The Hebrew word for prayer is tefilah. It is derived from the root Pe-Lamed-Lamed and the word l’hitpalel, meaning to judge oneself. This surprising word origin provides insight into the purpose of Jewish prayer. The most important part of any Jewish prayer, whether it be a prayer of petition, of thanksgiving, of praise of God, or of confession, is the introspection it provides, the moment that we spend looking inside ourselves, seeing our role in the universe and our relationship to God.

In Christianity and Catholicism, St. Ignatius of Loyola developed the now-ancient practice known as the Prayer of Examen. This prayer involves reflecting on the previous day’s events, becoming aware of God’s presence in them, reviewing the day with gratitude, paying attention to one’s moods and emotions, choosing something about the previous day and praying on it. This practice forces a person to slow down and process events, how they responded, where God is present, and begin to understand one’s triggers, sin, success, fears, etc.

So much of what I do with clients involves helping them to learn about who they are, which is part of the process of growing and living a fulfilling life. God created each of us with specific talents, skills, gifts, and personality quirks to bless others and further his kingdom. So many of us do not take the time to learn about who we are and what makes us tick. Often, it’s easy to pursue the positive traits we have (I have the gift of teaching, I think this way, I’m good at this). What’s harder is taking the time and often painful effort to discover what fears we have, what lies we believe, what we actually like and dislike, and what our priorities are. Similarly, it is default for many people to simply take on the traits/likes/propensities of those around rather than discover what they are all about and who they are.

Self-awareness is a very key piece in learning how to live a fulfilling life.
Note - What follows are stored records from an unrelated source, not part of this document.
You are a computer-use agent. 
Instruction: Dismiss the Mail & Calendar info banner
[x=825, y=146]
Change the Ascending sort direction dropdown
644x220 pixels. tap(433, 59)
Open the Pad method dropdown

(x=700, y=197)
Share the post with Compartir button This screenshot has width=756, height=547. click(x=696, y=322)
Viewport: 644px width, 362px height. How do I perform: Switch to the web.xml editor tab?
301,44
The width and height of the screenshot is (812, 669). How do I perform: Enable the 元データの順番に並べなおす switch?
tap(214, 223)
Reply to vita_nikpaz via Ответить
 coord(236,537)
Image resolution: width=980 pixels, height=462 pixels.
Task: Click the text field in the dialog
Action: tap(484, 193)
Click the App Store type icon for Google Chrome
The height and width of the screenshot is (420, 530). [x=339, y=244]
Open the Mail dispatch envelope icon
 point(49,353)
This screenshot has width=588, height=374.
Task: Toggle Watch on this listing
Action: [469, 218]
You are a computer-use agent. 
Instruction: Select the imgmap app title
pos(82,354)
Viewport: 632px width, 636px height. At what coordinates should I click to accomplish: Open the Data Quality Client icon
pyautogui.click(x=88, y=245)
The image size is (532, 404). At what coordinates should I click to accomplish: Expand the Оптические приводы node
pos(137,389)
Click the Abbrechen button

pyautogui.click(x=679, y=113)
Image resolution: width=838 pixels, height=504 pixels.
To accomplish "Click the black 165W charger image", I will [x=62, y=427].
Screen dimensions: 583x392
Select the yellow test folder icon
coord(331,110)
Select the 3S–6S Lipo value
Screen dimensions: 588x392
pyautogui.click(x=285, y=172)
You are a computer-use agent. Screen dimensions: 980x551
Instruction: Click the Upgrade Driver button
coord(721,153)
We are constantly growing in to who God created us to be. He gave us an identity, and we ought to give ourselves the space to discover what that is. If we are created for painting, and all we do is go to museums, we are wasting our talents and living in a space of longing and grief that does not have to be reality. Knowing thyself helps us to see our role with others, this world, and with our God. It is a process that can bring up painful feelings and memories, but will ultimately allow one to live with more clarity, peace, and be a rich blessing to others.

Memorials

American culture is noted for its busyness. Friends of mine who have lived overseas in places like Greece, Italy, and Spain are fully aware that life is lived at a much slower pace. Here in America we rush around, often impatiently, trying to get on to the next event, haircut, or simply the grocery store. When we have downtime, it tends to be filled with any number of electronics which serve to numb out and distract, or mindlessly entertain. What might it look like to allow quiet space in to your life for the purposes of reflection and remembrance?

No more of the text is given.